The footsteps got closer and now Perez saw torchlight. Very faint, as if the battery was low. No other sound. No one was shouting out for Polly. If this was a searcher, then perhaps they’d lost heart. Perhaps. Still there wasn’t enough light to make a positive identification.
Standing in the shadow, Perez was thinking about all the people he’d met since he’d come to Unst the week before, and in his head he saw them moving around as if they were actors on a giant stage. But now he’d lost control of their moves. He knew they were scattered around Meoness, on the cliffs and the shore, but didn’t have precise positions for them and that made him nervous. He was a director whose players were taking no notice of him. He’d lost control of the action.
The figure moved on down the path towards the settlement of Meoness and paused briefly to look over the loch, where Eleanor had been lying in her smart silk dress, pointing the torch around the grassy banks as if looking for something specific. It was impossible to tell if the walker was male or female, but they were fit and moved easily down the steep path. Perez waited for a while, indecisive. He still thought Polly might come this way. The fog had cleared above him and, in the last of the darkness, the sky was suddenly filled with stars. He saw the Milky Way as defined points of light and all the space made him feel giddy, made him forget for a moment what he was doing there. Then he came to his senses and followed the figure further down the path.

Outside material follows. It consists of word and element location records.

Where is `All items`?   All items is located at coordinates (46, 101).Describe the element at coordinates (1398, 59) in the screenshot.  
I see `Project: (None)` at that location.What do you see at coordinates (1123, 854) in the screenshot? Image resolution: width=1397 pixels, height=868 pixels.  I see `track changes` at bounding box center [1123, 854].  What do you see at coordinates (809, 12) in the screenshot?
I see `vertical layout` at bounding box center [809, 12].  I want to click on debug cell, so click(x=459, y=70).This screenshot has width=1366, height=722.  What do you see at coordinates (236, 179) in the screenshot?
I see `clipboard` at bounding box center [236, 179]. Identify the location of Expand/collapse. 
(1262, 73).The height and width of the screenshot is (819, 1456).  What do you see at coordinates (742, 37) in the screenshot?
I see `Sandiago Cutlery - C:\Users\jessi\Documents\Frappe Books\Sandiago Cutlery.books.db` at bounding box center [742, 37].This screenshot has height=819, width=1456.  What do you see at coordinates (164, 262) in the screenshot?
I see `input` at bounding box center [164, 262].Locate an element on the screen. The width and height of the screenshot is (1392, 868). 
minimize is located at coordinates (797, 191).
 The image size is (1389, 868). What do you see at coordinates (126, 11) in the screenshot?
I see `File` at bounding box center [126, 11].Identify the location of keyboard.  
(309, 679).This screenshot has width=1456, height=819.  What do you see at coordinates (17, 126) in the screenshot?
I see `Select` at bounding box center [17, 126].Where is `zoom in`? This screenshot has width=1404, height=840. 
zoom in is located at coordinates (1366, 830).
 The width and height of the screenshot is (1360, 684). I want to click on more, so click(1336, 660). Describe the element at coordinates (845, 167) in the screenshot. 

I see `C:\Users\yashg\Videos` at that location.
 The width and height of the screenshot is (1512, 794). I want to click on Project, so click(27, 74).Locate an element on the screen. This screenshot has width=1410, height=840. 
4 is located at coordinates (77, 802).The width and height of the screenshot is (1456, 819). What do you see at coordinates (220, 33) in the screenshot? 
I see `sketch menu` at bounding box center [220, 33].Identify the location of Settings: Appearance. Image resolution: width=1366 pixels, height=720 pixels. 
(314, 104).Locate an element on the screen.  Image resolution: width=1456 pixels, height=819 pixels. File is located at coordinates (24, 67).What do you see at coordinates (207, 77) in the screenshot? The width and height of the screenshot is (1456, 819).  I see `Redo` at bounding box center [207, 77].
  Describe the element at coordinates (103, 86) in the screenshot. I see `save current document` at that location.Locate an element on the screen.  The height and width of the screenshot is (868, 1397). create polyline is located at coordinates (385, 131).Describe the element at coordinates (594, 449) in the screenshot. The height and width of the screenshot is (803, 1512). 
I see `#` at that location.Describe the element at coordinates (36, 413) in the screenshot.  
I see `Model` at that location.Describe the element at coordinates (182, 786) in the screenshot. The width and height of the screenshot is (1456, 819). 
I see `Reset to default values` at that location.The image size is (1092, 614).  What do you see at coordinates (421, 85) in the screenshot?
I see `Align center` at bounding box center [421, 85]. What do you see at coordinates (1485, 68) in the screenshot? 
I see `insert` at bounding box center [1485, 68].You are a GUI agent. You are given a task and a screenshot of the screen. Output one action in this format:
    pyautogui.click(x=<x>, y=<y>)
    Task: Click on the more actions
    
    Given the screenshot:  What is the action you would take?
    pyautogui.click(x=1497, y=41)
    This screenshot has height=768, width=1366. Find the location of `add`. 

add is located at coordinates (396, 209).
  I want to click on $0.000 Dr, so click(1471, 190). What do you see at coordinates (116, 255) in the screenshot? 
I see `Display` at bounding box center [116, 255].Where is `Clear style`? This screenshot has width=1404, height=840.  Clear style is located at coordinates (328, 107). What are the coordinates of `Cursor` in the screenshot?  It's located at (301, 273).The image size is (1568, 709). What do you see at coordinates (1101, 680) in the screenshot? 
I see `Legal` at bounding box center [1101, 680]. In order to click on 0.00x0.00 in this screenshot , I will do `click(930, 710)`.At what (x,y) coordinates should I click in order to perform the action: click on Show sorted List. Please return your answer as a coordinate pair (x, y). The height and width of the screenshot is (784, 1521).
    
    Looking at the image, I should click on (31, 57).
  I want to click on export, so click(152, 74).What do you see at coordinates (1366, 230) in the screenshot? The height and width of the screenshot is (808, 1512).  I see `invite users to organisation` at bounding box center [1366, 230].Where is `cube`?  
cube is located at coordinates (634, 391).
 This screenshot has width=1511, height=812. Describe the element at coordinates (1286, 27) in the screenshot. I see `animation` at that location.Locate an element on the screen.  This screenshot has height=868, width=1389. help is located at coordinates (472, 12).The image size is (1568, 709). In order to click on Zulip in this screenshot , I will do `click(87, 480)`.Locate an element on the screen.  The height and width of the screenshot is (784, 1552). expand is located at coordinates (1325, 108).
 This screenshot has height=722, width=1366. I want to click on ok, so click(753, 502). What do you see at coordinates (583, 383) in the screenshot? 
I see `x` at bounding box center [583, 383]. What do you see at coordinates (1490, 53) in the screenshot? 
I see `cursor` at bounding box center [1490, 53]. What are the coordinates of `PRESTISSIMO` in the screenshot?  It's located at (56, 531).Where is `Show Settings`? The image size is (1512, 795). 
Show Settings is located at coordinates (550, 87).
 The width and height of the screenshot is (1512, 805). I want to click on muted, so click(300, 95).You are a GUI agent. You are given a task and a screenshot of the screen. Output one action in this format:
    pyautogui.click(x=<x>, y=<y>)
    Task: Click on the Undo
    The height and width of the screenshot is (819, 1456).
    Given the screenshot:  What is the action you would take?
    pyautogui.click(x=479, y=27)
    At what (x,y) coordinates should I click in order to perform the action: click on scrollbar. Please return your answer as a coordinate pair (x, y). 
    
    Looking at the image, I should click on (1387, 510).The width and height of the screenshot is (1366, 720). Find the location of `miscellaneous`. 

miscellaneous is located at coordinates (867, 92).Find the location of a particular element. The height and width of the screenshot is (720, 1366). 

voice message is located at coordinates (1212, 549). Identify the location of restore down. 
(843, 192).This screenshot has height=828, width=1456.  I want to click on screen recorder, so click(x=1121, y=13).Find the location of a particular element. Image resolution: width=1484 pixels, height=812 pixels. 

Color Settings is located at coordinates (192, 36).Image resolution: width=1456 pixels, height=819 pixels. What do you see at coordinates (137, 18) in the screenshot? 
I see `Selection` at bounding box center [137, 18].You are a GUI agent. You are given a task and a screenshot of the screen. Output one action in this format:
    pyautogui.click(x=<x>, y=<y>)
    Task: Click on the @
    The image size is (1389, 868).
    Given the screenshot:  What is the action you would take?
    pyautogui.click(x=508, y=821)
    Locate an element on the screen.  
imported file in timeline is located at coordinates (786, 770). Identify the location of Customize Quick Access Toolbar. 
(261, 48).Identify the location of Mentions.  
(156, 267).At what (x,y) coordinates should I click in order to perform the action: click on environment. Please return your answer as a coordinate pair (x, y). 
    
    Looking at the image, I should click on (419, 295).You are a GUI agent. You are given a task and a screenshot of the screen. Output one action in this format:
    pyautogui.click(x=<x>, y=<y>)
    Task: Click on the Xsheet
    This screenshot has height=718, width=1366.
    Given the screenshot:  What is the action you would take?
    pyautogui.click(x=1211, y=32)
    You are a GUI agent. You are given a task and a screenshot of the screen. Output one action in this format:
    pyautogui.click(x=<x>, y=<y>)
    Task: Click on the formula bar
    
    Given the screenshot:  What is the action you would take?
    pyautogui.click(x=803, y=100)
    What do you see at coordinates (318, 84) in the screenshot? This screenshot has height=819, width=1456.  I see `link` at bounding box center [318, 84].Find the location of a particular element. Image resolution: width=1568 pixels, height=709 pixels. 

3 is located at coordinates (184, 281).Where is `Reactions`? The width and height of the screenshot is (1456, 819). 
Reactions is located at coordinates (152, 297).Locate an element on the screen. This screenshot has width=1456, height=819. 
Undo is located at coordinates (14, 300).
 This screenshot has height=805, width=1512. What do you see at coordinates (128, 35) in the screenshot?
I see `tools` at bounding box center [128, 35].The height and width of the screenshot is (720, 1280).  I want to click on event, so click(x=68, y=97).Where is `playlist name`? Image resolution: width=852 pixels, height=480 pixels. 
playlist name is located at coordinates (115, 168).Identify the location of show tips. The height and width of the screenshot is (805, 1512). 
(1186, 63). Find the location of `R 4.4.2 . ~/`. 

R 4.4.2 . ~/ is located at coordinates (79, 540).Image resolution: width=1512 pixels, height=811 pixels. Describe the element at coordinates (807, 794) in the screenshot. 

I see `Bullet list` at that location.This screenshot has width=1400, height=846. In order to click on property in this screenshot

On the road leading towards the Meoness community hall the torch was switched off. Perez found it more difficult to track the person then. If they stopped in the shadow, he might get too close and he didn’t want to give away the fact that he was following. Utra, the house where Sarah Malcolmson had grown up, appeared as an indistinct silhouette beside the track. Perez stopped and listened. Nothing. Now the footsteps were so far ahead that he could no longer hear them. There was another moment of indecision. Should he run on and try to catch up, or go inside? Polly was the most important person in all this. He still wasn’t sure whom he’d been following. This place was central in the Peerie Lizzie story, and Polly might have been attracted inside for another look. He pushed open the door.
In the old house the darkness felt viscous, like melted tar. Perez imagined that he would have to wade through it to get beyond the lintel. He turned on his torch and walked past the scullery to the bigger room and a smell of damp and decay. He was distracted, remembering his last visit to the house and the feral cat that had shocked Willow, the way her arm had felt under his hand, how the touch had been like an electric shock all the way to his shoulder. Then they’d both been disturbed and he thought they hadn’t searched the place properly. He was torn, aware that the figure he’d been following would soon be lost to him altogether, but curious. Something here had pulled in Polly Gilmour and Charles Hillier. He shone his torch into the corners. The room seemed quite bare. He opened the stove, which stood in one corner. A piece of half-burnt peat. Then as he was leaving he saw, caught on a sharp corner of the metal stove, a scrap of cloth. White. Like the dress worn by Peerie Lizzie every time she’d appeared. The dress, at least, was real and not imagined. In the dust on the floor he saw two long, thin rectangular shapes. Something had been placed here. Or lain here.